The root-knot nematode (RKN), Meloidogyne incognita, poses significant challenges for many important crops. Identified distinctive bacterial proteases have emerged as potential nematicides. In this study, the nprE from Bacillus subtilis 168 encoded the neutral metalloprotease, effectively enhancing it through a site-directed mutation. The enzyme-specific activity of pro118, secreted by the modified strain BS118, reached 215.4 U mg^-1. It was twice that of pro168 produced by the wild-type strain BS168, which recorded an enzyme-specific activity of 101.6 U mg^-1. The protease, pro118, caused the highest mortality in M. incognita juveniles, J₂S (91.3% to 84.5%) after 48 h of in vitro treatment. Furthermore, when simultaneously applying pro118 with the nematode infection, it notably decreased the number of J₂S, root galls, and egg masses/root systems by 19.5%, 18.8%, and 26.2%, respectively, compared with its application one week after the nematode infection. This consistent trend also manifested in the plant shoot length and fresh weight enrichment, which showed an increase of 9.7% and 14.7% in the first treatment versus the second. In conclusion, the study asserts that applying neutral metalloprotease as a bioagent to biocontrol M. incognita is a promising approach for mitigating the impact of this agricultural pest.
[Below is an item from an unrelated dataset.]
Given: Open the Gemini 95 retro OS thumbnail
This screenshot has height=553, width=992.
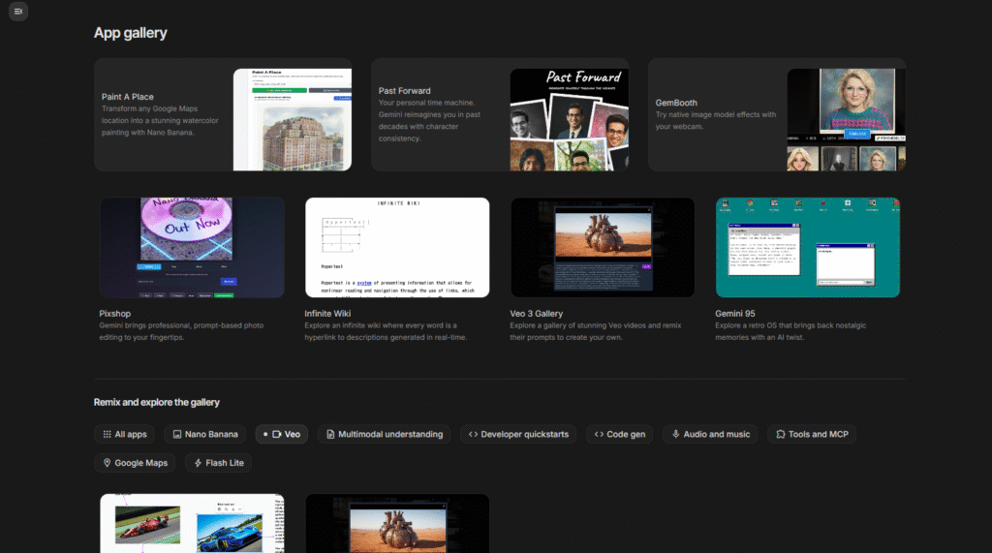Looking at the screenshot, I should 808,247.
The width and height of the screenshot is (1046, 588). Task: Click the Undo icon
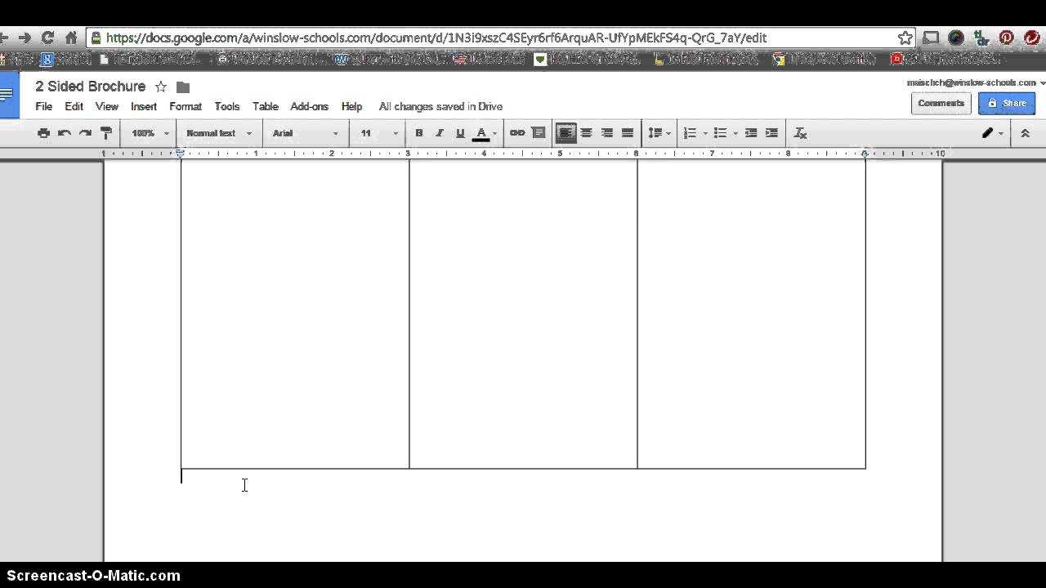click(x=65, y=132)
Keywords: Site-directed mutation, Bacillus subtilis 168, neutral metalloprotease, Meloidogyne incognita, nematicidal agents, growth parameters, eggplant

Key findings: The site-directed mutation, which involves replacing the native promoter with another constitutive one, is a promising approach for constructing strains with higher protease modifications. This method’s subsequent employment as a bioagent against Meloidogyne incognita infection led to significant plant growth and health improvements.